Une abominable pensée leur était venue en même temps, et sans un mot, sans un geste, ils s’étaient compris.
Ce fut Louis qui le premier rompit ce silence pesant:
– Ainsi, commença-t-il, tu refuses les cent cinquante mille francs que je te propose pour disparaître? Réfléchis, il en est temps encore.
– C’est tout réfléchi. Je suis sûr maintenant que tu ne chercheras plus à me tromper. Entre l’aisance sûre et une grande fortune probable, à tous risques je choisis la fortune. Je réussirai ou je périrai avec toi.
– Et tu m’obéiras?
– Aveuglément.
Il fallait que Raoul se crût bien certain d’avoir pénétré le projet de son complice, car il ne l’interrogea pas.
– D’abord, reprit Louis, tu vas regagner Paris.
– J’y serai après-demain matin.
– Plus que jamais tu seras assidu près de madame Fauvel; il ne faut pas qu’il puisse rien arriver dans la maison sans que tu sois prévenu.
– C’est entendu.
Louis posa la main sur l’épaule de Raoul comme pour bien appeler son attention sur ce qu’il allait dire.

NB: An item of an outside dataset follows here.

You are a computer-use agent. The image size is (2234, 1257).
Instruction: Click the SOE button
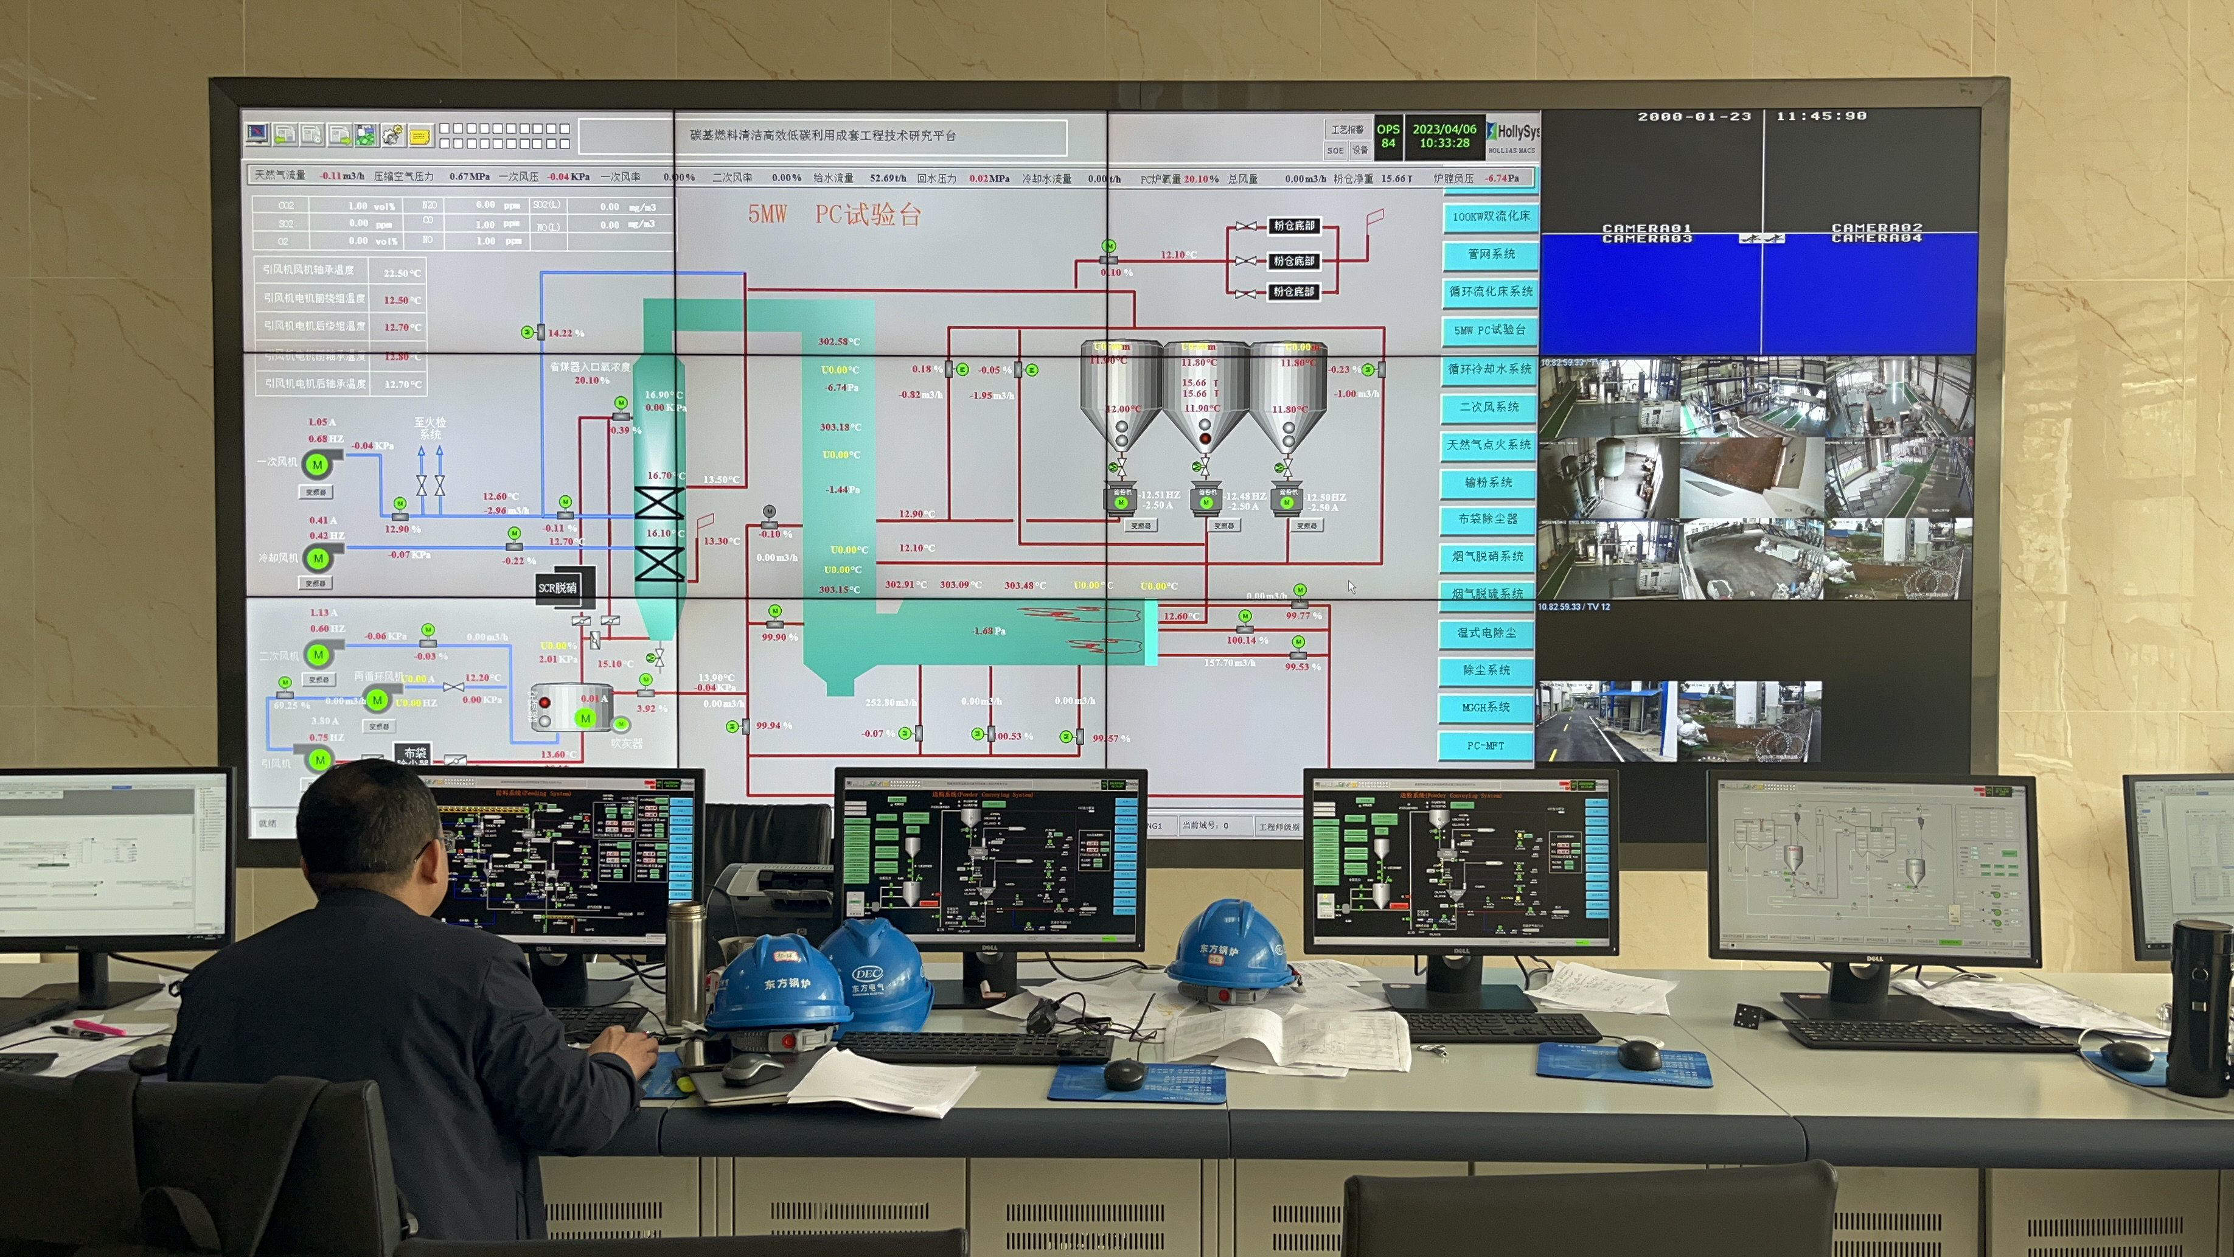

– Tu as un moyen, poursuivit-il, de reconquérir toute la confiance de ta mère, c’est de rejeter sur moi tous tes torts passés. Ne manque pas de l’employer. Plus tu me rendras odieux à madame Fauvel et à Madeleine, mieux tu me serviras. Si on pouvait, à mon retour, me fermer la porte de la maison, je serais ravi. Pour ce qui est de nous deux, nous devons, en apparence, être brouillés à mort. Si tu continues de me voir, c’est que tu ne peux faire autrement. Voilà le thème, à toi de le développer.
C’est de l’air le plus surpris du monde que Raoul recevait ces instructions, au moins singulières.

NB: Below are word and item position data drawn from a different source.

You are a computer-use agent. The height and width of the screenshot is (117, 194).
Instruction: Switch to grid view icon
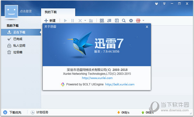[102, 20]
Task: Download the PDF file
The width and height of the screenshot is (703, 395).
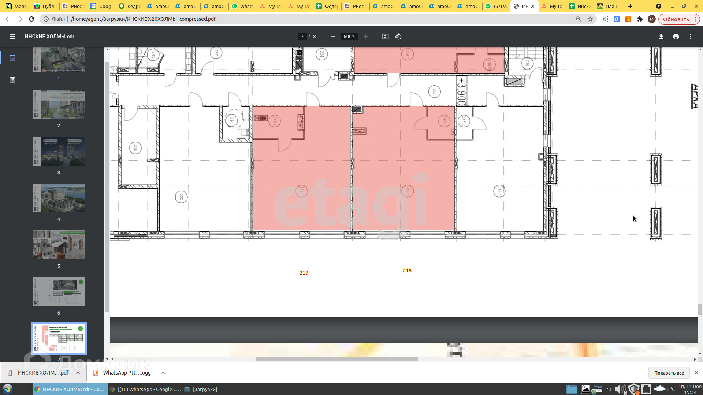Action: [x=661, y=37]
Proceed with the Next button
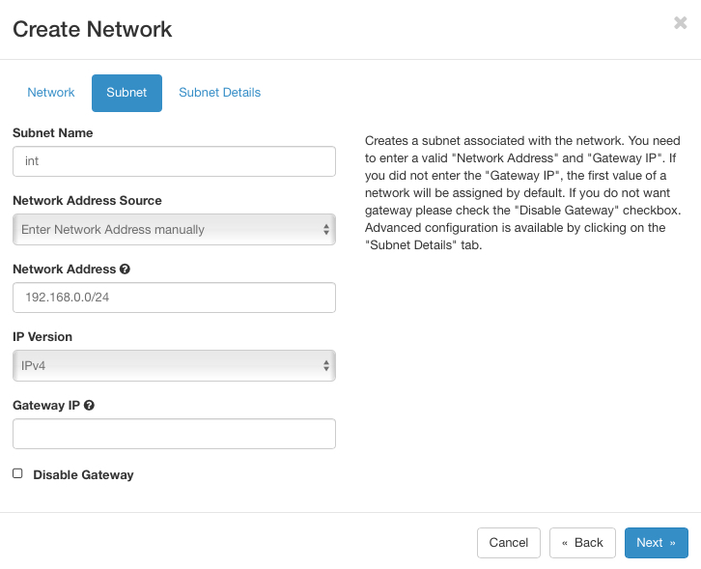 pyautogui.click(x=656, y=543)

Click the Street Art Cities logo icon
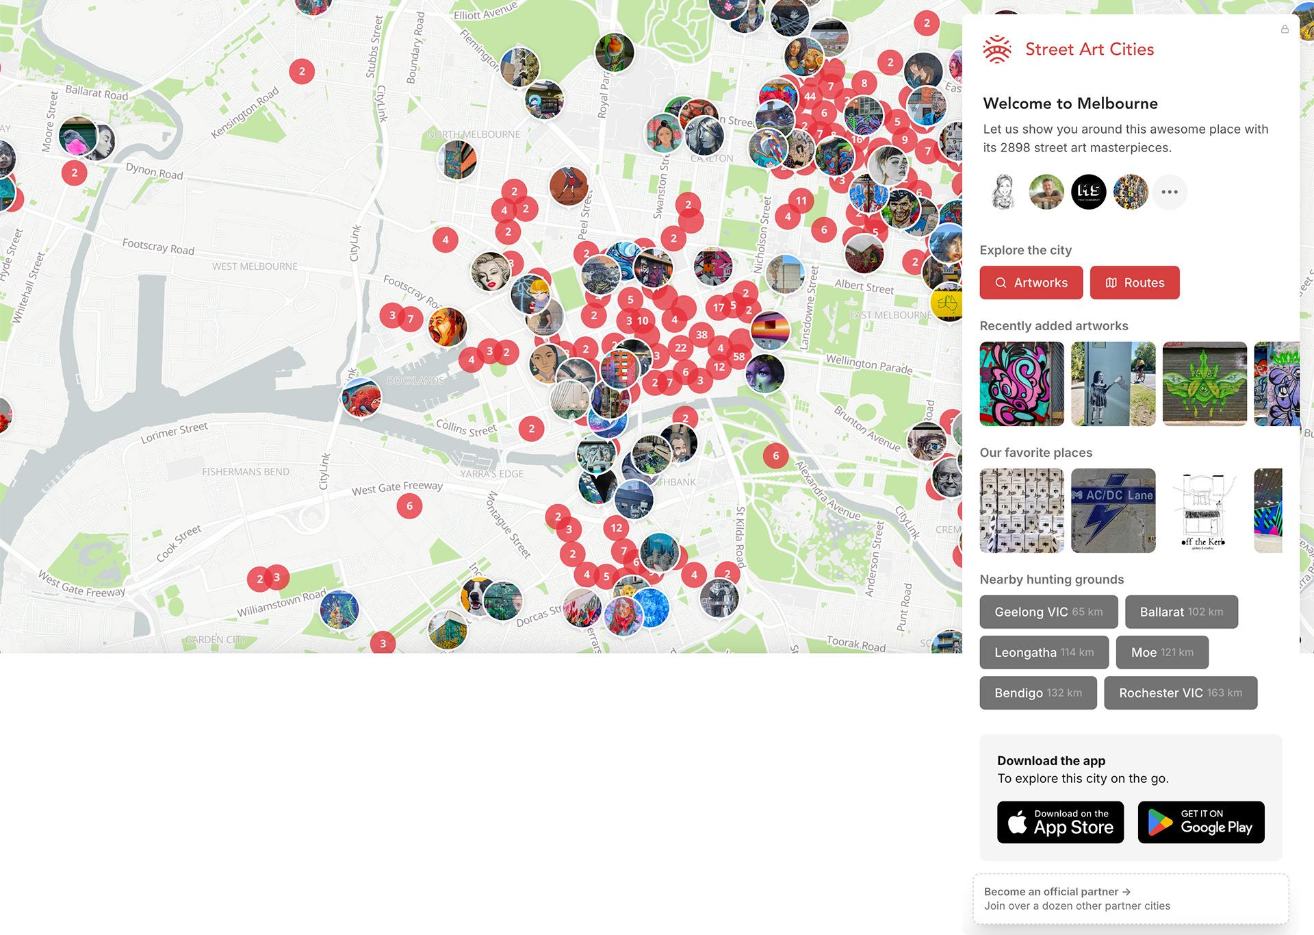[x=997, y=49]
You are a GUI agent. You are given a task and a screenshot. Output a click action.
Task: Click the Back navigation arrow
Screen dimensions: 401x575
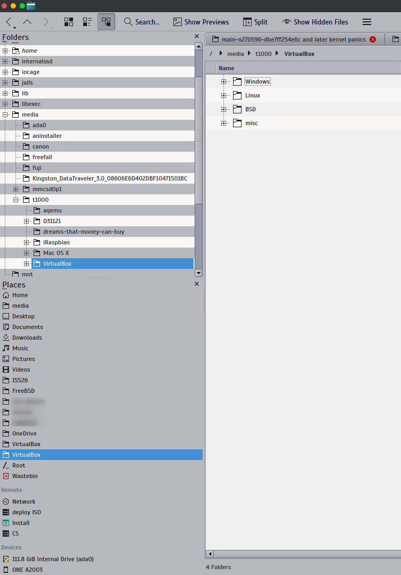pos(9,22)
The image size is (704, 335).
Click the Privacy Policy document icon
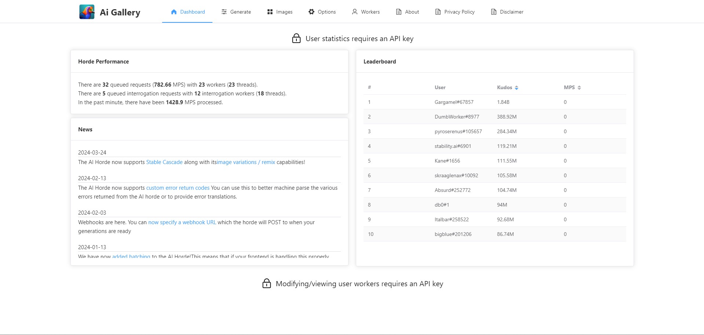pyautogui.click(x=438, y=12)
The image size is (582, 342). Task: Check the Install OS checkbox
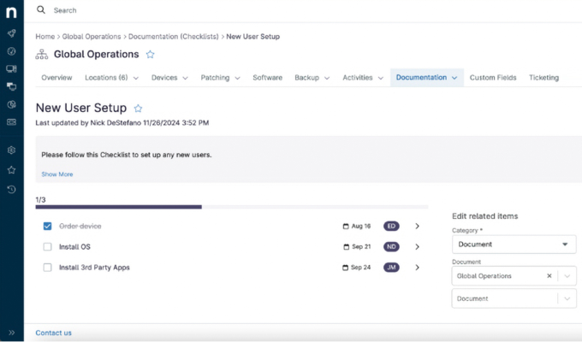point(48,247)
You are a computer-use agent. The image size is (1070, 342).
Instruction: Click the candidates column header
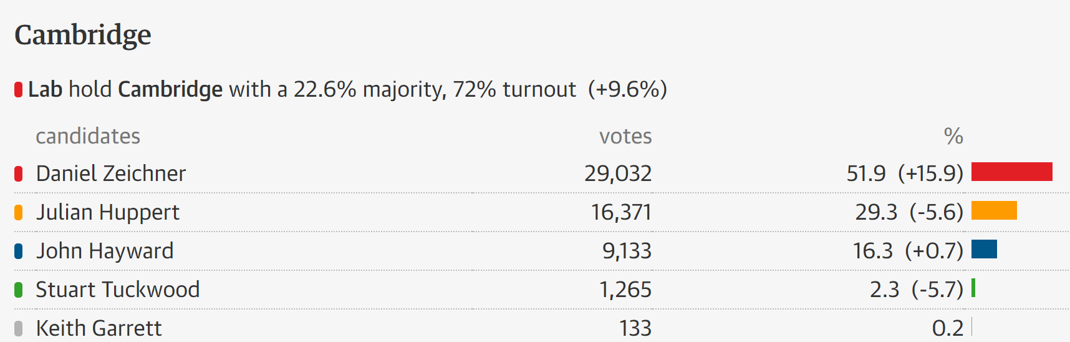point(88,136)
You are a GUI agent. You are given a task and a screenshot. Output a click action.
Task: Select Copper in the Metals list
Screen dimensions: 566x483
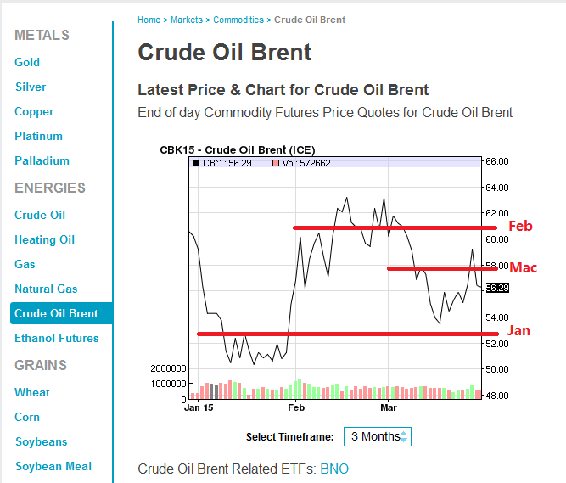(34, 111)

– Quoi! s’écria-t-il, tu adores Madeleine et c’est ainsi que tu cherches à lui plaire? Drôle de façon de faire sa cour. Je veux être pendu si je comprends…
– Tu n’as pas besoin de comprendre.
– Bien! fit Raoul, du ton le plus soumis, très bien.
Mais Louis se ravisa, se disant que, celui-là seul exécute bien une mission qui en soupçonne au moins la portée.
– As-tu ouï parler, demanda-t-il à Raoul, de cet homme qui, pour avoir le droit de serrer entre ses bras la femme aimée, fit mettre le feu à sa maison?
– Oui, après?
– Eh bien! à un moment donné, je te chargerai de mettre, moralement, le feu à la maison de madame Fauvel, et je la sauverai ainsi que sa nièce.
De la voix et du geste, Raoul approuvait son oncle.
– Pas mal, fit-il quand il eut terminé, pas mal en vérité.
– Ainsi, prononça Louis, tout est bien entendu?
– Tout, mais tu m’écriras.
– Naturellement, de même que s’il survenait du nouveau à Paris…
– Tu aurais une dépêche.
– Et ne perds pas de vue mon rival, le caissier.
– Prosper!… il n’y a pas de danger. Pauvre garçon! il est maintenant mon meilleur ami. Le chagrin l’a poussé dans une voie où il périra. Vrai! il y a des jours où j’ai bonne envie de le plaindre.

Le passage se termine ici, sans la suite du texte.